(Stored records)

▼▼▼

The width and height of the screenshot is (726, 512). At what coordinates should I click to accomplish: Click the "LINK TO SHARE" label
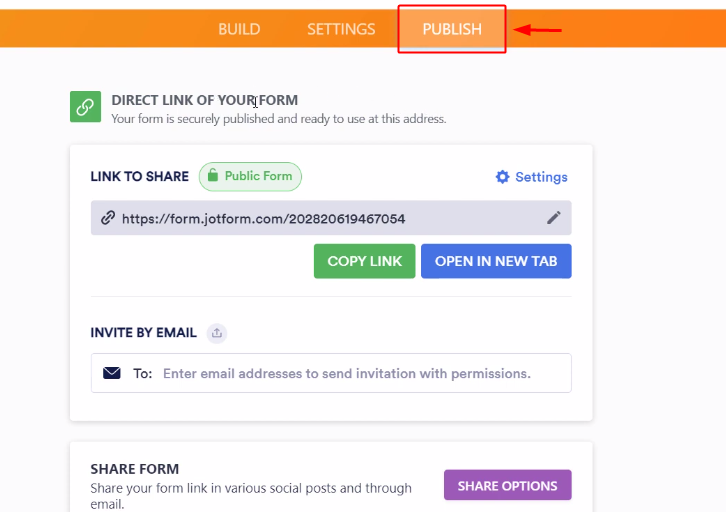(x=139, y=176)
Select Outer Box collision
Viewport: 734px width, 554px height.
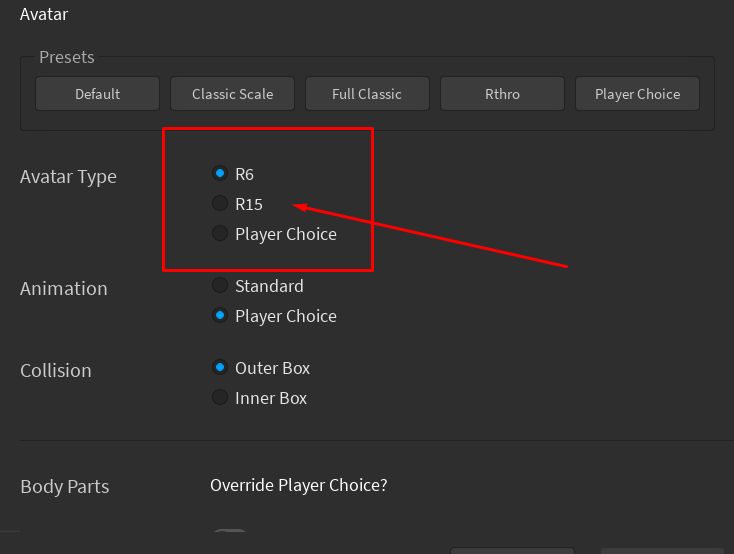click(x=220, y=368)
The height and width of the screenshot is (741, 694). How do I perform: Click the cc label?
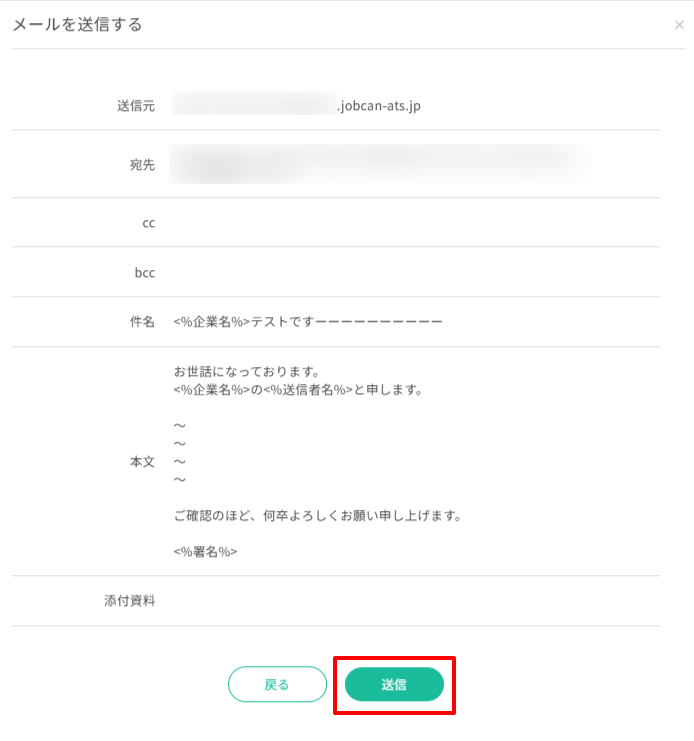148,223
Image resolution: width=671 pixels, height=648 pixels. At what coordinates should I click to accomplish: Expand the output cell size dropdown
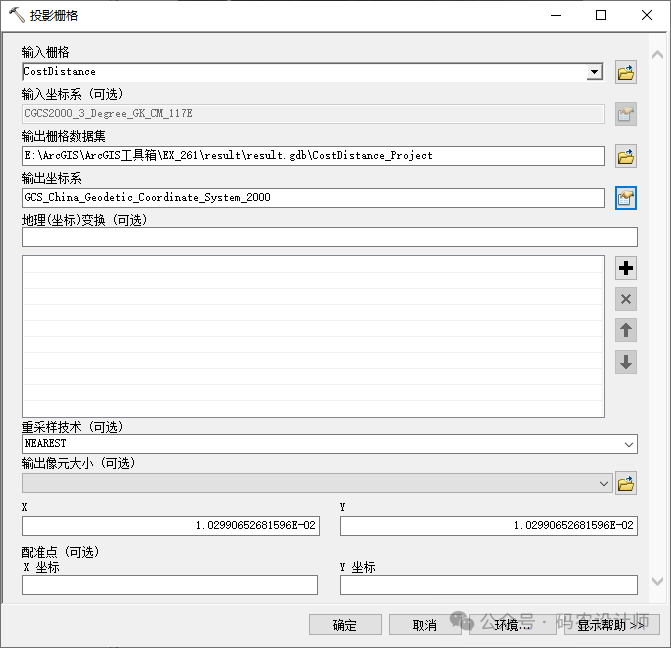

▲▲▲

Work instructions. All of the entries above must be reproduced exactly, and no image may be included.

Written reply.
The width and height of the screenshot is (726, 512). At what coordinates should I click to accomplish: Click the "LINK TO SHARE" label
(x=139, y=176)
Select Outer Box collision
Viewport: 734px width, 554px height.
click(x=220, y=368)
The height and width of the screenshot is (741, 694). How do I perform: Click the cc label?
148,223
Image resolution: width=671 pixels, height=648 pixels. At what coordinates should I click to accomplish: Expand the output cell size dropdown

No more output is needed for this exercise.